Due to my age and the alpha-fetal-protein test numbers we needed an in depth ultrasound to make sure everything was okay with our daughter at about the seventh months of pregnancy. On this trip out for the ultrasound we visited Heather’s home with our son before heading to the hospital. Then we all went to the hospital together for the ultrasound. I wanted our son to see the pictures of his sister. Everything looked good during the ultrasound.
It was somewhat smooth sailing from that point forward. It was just a matter of waiting for our daughter to be born. I fly out with my son about 2 weeks before the due date and stayed with my parents. My husband was on standby at home waiting for my call. We eventually brought him out just before the due date. Of course my daughter was taking her time as we all waited. We finally convinced my surrogates OB to induce her on the 5 day after the original due date.
My husband and I drove to the hospital early that morning and met Heather and her husband. The four of us waited in the hospital room for the inducing drugs to take effect. Everyone was very excited, including the doctor and his staff. My daughter was the first surrogate baby he delivered. Before 2pm that afternoon I was watching my baby be delivered. Al four of us were there to welcome her. It was strange being on the other side of a delivery as an observer. As she took her first breath in this world I was overcome with emotion. I couldn’t believe that after this long emotional uphill battle that I was going to have another baby. The doctor handed her right to me and then I watched as the nurses checked her out. I cut the umbilical cord. Then I just held her in my arms with tears trickling down my cheeks. It was the most miraculous event that I had witnessed.

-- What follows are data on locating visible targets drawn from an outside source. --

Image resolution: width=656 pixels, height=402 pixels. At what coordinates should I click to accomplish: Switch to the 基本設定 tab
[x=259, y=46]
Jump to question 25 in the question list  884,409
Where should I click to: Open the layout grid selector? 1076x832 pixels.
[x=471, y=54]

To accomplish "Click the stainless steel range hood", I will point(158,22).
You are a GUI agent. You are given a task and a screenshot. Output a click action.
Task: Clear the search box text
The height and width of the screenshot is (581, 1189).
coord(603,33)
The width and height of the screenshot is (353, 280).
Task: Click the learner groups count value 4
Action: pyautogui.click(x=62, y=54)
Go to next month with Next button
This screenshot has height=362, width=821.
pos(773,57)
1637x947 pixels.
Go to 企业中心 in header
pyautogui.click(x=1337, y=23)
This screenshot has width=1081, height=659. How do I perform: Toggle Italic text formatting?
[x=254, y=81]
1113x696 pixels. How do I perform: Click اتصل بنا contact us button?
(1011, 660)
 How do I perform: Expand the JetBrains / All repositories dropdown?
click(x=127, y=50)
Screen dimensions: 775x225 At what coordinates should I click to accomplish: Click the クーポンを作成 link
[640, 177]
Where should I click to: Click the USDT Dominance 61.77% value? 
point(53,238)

For the two days that we remained in the hospital my husband and I were the sole caretakers. Heather signed the appropriate documents so that the hospital would look to my husband and I for all the care my daughter might need. The nursery woke me for her feedings. The next day our surrogate and her family visited with my daughter. My husband went to court to get the Parentage Order signed finalizing that she was ours to take home forever. We spent that day floating on cloud nine.
My surrogate and I still email a couple times of year. We exchange pictures of our children during the holiday season. And, I email her pictures of my daughter every year on her birthday. She has since delivered another surrogate baby and is currently due with another surrogate baby. We occasionally talk regarding her other surrogacies. I try to give her support and provide her with an idea of what her intended mother might be feeling.
We did find another surrogate a couple years later in an attempt to have a third child. Our previous surrogate was already engaged with another surrogacy. It was not successful after three transfers. We have agreed that our family is just perfect as it is and have stopped trying to expand our family.
Overall, I feel extremely lucky to have two beautiful children, both miracle babies in their own right. One who had a difficult journey in the womb and another who was a surrogate baby. Given the chance I would give almost anything to feel a baby growing inside me. I feel for women who have never had that experience. In the end, I am thankful everyday for the beautiful family that I have. I want to help others create their family by helping them through the emotional and sometimes complicated journey of surrogacy.